J’ai toujours été sportif. J’ai grandi en Afrique, où j’ai vécu dans plusieurs pays successifs : le Rwanda, le Sénégal, où j’ai d’abord énormément joué au foot. Mais bon, une succession de blessures m’ont empêché de percer… C’est à 23 ans que j’ai décidé de me tourner vers le golf. J’avais commencé ce sport assez tôt - vers l’âge de 10 ans. Puis j’ai fait un séjour à Miami.

Alexandre

On ne s’en rend pas forcément compte ici, mais le golf professionnel est très peu développé en France. Aux Etats-Unis, c’est complètement différent… On rencontre des coachs, des joueurs, des gens qui croient en vous et vous poussent. C’est à ce moment que j’ai eu le déclic. Le golf était auparavant un loisir dans lequel j’avais du potentiel. J’ai décidé que ça deviendrait ma vie.
Pour ça, il a fallu commencer par changer d’état d’esprit. Je cotoyais le monde professionnel, mais je n’arrivais pas à m’y projeter. La première chose à faire, c’était donc de faire évoluer la mentalité. Puis ensuite, il a fallu travailler la précision. J’avais gardé de mes années de football, beaucoup de puissance. Il a fallu affiner tout ça. Pour se rapprocher au maximum de l’élite mondiale. Pour vous donner un exemple, un golfeur amateur place en moyenne la balle à 20 mètres de l’endroit qu’il vise. Un pro de l’élite mondiale, à environ 3 mètres. Pour ma part, je suis environ à 7 mètres en moyenne. C’est déjà pas mal, mais il faut encore progresser…

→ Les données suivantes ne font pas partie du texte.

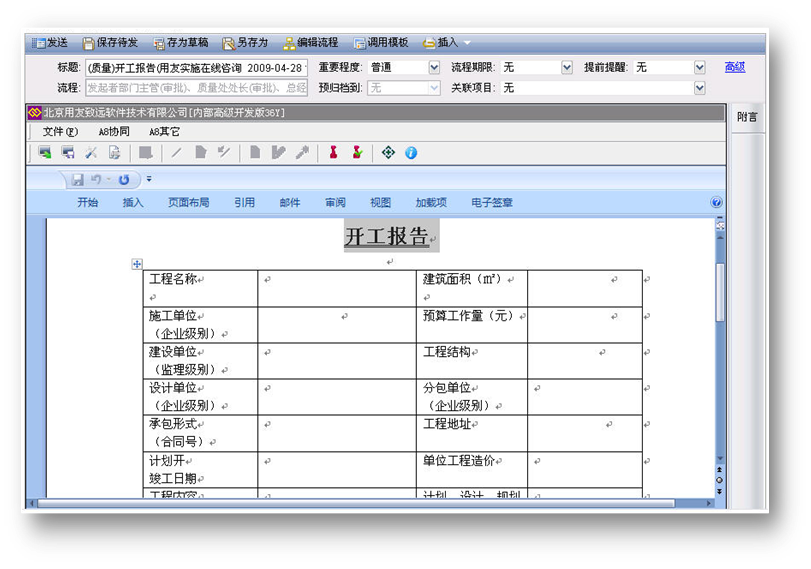Screen dimensions: 811x569
Task: Click the blue info icon in toolbar
Action: pyautogui.click(x=410, y=153)
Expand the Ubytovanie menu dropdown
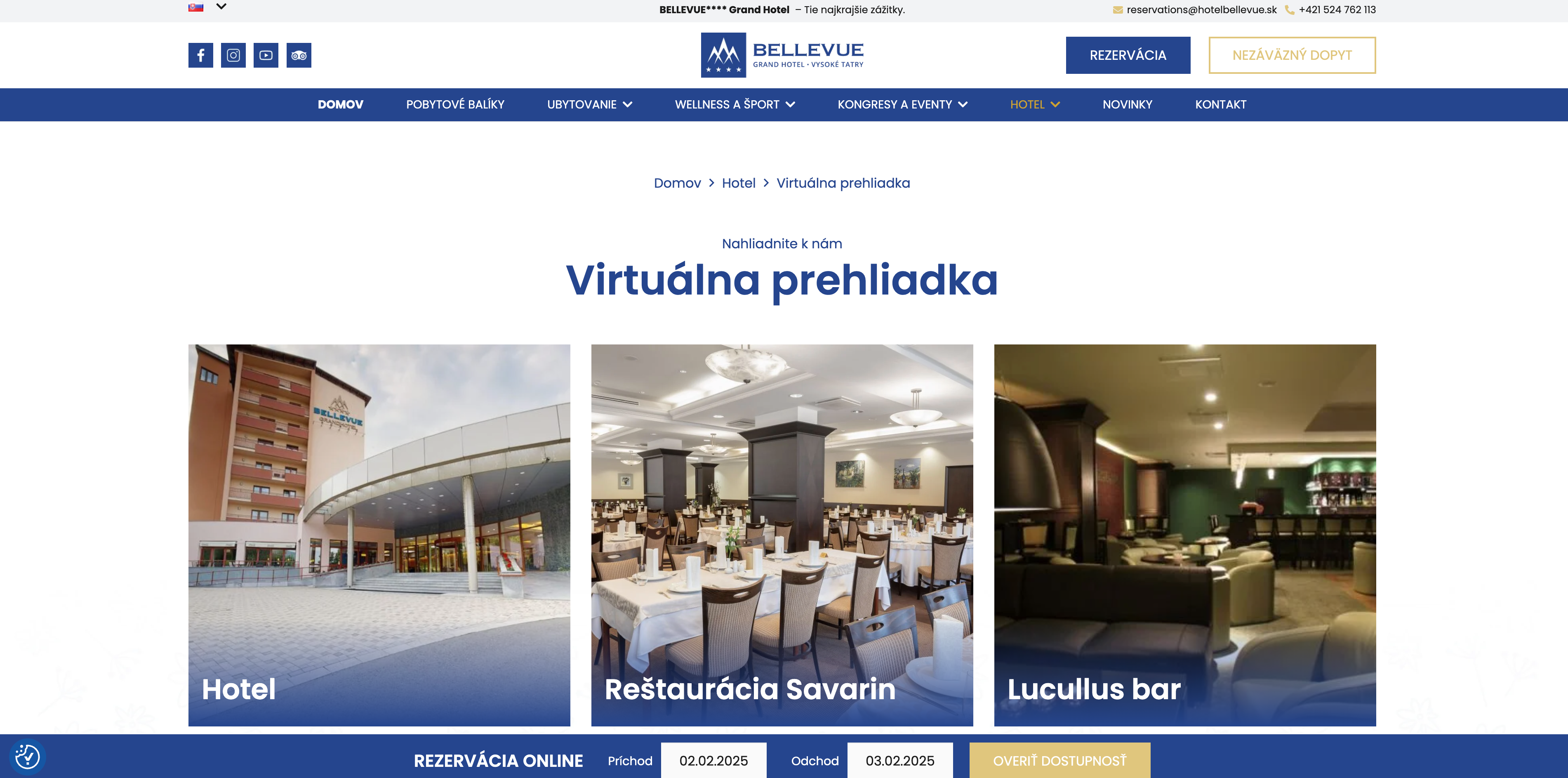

J’ai deux journées en une… En fait, en plus d’avoir ma propre société de VTC, je suis aussi golfeur professionnel.

Dans mon parcours, Uber a été une vraie opportunité. Quand mon sponsor m’a lâché, il me fallait trouver une autre façon de me financer. Contrairement à ce que l’on pense souvent, le golf n’est pas un sport qui coûte si cher quand on le pratique en amateur. En revanche, jouer en professionnel peut être nettement plus coûteux. En France, les compétitions sont très rares et pour jouer, il n’y a pas 10 000 solutions : il faut aller à l’étranger. Et ça veut dire se payer des avions, des hôtels… Rien que pour reconnaître un parcours avant une compétition, il faut prévoir quelques journées de séjour… et ce n’est pas gratuit ! Uber, c’était la seule façon de mener de front un entraînement de golf correspondant à un niveau professionnel avec une activité professionnelle. Forcément, cela fait des journées assez chargées : tous les jours, je commence à travailler de 7 à 11h. L’après-midi, je pars m’entraîner au golf national de Saint-Quentin en Yvelines. Puis je remonte à bord de ma voiture pour terminer la soirée.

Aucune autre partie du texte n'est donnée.